» **Source extract**:
• • • • • • •
Document Type
Article
Publication Title
UMKC Law Review
Publication Date
2011
Abstract
Never the closest of bedfellows, law and technology mix uneasily within the realm of alternative reproductive practices. More than twenty years ago, the drama of Baby M provoked a fierce debate about the legal and biological contours of parenthood. In pondering the issue, the New Jersey Supreme Court attempted to erect a barrier between a natural mother’s right and what it saw as a dangerous and exploitive new mechanism for producing and marketing human life. Since that time, the practice of surrogacy and the use of alternative reproductive technologies have taken firm hold in our culture, creating families where, previously, none might have been possible.
• • • • • • •
» **Data below**:

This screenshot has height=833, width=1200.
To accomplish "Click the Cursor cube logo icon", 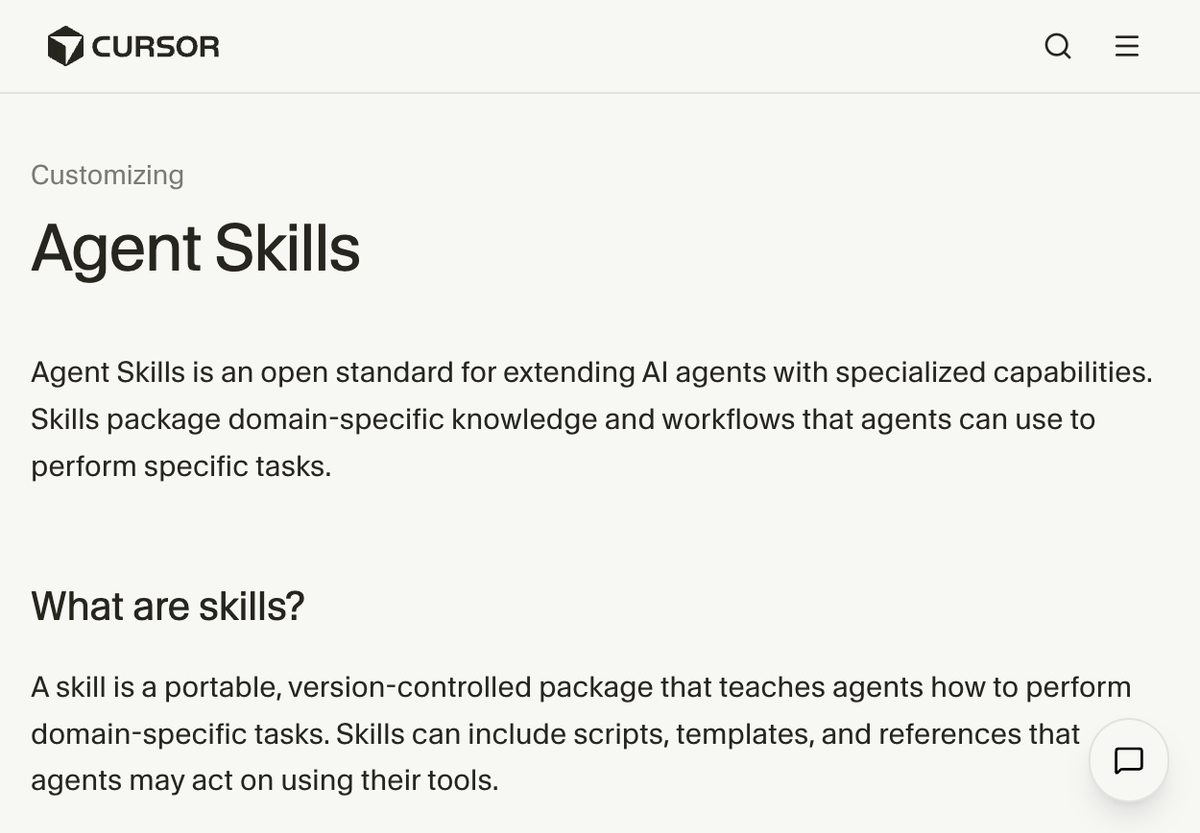I will tap(66, 45).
• • • • • • •
» **What the task asks**: Copy the law review abstract on surrogacy word for word, from "Document Type" to "have been possible.".

» **Answer for the task**:
Document Type
Article
Publication Title
UMKC Law Review
Publication Date
2011
Abstract
Never the closest of bedfellows, law and technology mix uneasily within the realm of alternative reproductive practices. More than twenty years ago, the drama of Baby M provoked a fierce debate about the legal and biological contours of parenthood. In pondering the issue, the New Jersey Supreme Court attempted to erect a barrier between a natural mother’s right and what it saw as a dangerous and exploitive new mechanism for producing and marketing human life. Since that time, the practice of surrogacy and the use of alternative reproductive technologies have taken firm hold in our culture, creating families where, previously, none might have been possible.